# Problem
When you find the line with "Select the Magic" among the records below, reproduce it and each line after it exactly, ending with the line with "This screenshot has width=760, height=538.".

# Given entries

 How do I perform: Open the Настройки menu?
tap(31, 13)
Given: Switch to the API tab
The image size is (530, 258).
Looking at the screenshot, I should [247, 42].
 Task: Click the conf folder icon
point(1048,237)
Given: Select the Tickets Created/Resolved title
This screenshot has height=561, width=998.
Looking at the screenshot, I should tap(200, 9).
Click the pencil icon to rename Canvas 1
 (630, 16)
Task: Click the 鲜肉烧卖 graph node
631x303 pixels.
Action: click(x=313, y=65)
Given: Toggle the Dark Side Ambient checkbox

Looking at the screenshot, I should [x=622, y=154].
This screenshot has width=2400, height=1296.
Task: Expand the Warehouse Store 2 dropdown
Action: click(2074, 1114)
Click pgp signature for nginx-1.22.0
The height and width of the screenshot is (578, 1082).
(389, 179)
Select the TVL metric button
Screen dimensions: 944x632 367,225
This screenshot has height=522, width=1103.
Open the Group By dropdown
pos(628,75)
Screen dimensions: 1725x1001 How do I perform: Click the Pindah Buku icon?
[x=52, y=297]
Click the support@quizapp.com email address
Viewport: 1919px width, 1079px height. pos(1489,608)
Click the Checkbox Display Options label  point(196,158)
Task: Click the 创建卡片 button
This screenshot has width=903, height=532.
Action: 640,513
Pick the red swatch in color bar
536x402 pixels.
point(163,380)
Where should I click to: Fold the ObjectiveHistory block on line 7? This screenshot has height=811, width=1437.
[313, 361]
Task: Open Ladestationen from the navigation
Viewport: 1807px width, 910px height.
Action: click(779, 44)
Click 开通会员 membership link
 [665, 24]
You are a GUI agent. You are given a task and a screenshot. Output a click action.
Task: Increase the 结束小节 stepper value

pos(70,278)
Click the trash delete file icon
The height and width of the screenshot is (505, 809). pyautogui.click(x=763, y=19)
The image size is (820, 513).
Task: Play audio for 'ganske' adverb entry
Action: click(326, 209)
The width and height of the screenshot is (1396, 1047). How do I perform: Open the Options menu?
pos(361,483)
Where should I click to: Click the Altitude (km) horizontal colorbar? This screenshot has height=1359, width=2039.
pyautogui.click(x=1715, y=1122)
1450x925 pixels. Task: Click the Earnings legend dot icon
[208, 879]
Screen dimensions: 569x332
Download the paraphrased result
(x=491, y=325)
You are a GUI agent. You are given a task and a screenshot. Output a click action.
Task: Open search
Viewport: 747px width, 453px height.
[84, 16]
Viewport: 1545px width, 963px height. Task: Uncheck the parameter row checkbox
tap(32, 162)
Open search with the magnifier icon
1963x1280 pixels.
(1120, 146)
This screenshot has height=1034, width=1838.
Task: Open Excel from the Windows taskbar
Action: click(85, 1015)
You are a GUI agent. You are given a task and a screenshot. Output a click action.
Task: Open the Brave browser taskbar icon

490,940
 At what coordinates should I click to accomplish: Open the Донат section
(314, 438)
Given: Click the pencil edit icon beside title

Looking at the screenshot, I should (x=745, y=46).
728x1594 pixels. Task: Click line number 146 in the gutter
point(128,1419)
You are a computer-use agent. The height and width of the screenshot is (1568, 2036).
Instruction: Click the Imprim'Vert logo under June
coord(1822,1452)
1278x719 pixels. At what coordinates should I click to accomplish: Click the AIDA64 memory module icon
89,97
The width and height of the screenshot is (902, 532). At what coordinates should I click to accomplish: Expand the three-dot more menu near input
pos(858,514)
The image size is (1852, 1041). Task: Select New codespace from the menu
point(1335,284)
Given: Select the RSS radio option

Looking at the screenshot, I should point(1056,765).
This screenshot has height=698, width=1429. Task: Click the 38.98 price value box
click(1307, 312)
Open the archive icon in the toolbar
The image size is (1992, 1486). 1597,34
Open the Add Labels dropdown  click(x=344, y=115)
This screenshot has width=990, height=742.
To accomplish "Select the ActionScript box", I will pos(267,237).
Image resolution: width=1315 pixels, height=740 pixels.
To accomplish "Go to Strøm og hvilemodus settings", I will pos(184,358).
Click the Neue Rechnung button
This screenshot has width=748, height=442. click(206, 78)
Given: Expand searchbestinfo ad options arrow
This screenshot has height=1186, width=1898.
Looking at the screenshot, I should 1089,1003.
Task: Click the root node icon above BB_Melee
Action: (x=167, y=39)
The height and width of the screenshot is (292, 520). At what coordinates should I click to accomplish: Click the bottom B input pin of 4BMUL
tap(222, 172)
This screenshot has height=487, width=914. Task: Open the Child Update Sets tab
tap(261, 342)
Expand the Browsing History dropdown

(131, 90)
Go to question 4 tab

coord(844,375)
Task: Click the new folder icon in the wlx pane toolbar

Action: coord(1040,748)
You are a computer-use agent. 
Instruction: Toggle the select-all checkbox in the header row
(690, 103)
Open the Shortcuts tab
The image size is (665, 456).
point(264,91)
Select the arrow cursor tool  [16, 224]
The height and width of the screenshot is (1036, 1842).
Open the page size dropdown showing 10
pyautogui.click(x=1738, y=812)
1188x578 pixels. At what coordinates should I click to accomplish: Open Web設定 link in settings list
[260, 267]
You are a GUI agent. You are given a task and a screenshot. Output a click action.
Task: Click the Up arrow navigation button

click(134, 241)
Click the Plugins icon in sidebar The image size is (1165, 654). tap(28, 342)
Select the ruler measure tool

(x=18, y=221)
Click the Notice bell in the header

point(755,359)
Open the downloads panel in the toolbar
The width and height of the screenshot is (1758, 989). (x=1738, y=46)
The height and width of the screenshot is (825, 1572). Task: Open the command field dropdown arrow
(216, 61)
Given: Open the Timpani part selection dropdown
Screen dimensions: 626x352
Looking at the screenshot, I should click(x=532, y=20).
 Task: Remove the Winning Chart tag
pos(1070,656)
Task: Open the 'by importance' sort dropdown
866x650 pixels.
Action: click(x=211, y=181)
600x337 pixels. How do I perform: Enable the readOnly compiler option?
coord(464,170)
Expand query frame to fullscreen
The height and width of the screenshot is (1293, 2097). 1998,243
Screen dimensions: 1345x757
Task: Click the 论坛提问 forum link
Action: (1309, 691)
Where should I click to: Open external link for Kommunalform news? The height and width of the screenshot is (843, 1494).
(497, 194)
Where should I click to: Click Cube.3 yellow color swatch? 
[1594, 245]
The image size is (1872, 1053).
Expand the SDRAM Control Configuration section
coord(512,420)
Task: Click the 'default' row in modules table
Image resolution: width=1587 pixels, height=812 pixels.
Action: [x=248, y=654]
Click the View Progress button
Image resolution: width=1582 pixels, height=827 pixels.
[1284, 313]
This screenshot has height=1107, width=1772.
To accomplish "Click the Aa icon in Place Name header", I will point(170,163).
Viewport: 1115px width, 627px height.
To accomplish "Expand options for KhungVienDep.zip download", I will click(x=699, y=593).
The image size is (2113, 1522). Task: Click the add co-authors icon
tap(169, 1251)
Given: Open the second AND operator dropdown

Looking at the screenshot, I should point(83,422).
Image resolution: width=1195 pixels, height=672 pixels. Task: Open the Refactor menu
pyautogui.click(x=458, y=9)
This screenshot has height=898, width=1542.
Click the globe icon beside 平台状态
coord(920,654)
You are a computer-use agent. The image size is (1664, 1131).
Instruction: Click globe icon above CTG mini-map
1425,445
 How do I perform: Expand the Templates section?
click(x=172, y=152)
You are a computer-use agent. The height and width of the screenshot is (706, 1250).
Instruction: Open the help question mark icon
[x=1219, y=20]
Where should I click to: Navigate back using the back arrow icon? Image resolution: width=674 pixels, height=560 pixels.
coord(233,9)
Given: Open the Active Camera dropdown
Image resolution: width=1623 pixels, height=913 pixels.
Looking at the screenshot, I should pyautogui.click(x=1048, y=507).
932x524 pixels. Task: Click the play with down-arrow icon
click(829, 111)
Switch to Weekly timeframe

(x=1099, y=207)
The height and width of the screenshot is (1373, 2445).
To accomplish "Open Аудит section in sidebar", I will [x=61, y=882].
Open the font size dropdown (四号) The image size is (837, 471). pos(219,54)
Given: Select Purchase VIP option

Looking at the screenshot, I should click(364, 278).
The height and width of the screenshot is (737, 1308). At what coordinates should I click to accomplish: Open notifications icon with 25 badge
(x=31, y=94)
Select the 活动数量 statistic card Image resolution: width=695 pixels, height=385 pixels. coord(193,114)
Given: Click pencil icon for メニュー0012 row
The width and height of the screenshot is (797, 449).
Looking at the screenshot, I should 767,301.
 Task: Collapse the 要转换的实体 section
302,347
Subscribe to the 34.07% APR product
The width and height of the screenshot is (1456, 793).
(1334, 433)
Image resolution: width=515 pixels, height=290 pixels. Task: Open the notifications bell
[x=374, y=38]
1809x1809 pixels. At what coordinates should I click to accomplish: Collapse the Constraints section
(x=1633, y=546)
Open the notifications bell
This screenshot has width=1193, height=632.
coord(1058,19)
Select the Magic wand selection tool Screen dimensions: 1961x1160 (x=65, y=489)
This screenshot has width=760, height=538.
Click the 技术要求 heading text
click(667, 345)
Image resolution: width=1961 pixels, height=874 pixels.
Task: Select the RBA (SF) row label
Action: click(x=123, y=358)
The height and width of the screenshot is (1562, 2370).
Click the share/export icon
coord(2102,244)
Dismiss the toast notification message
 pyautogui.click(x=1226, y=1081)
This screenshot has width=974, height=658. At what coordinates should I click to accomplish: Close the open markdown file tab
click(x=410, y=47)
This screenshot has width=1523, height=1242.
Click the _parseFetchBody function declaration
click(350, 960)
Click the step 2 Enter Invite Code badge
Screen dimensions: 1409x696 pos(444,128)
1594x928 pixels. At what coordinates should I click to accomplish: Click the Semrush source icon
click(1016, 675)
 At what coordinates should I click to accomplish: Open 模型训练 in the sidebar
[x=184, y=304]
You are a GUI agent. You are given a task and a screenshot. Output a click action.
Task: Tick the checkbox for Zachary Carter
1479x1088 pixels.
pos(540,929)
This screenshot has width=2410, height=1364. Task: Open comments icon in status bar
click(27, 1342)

# The answer
Select the Magic wand selection tool Screen dimensions: 1961x1160 (x=65, y=489)
This screenshot has width=760, height=538.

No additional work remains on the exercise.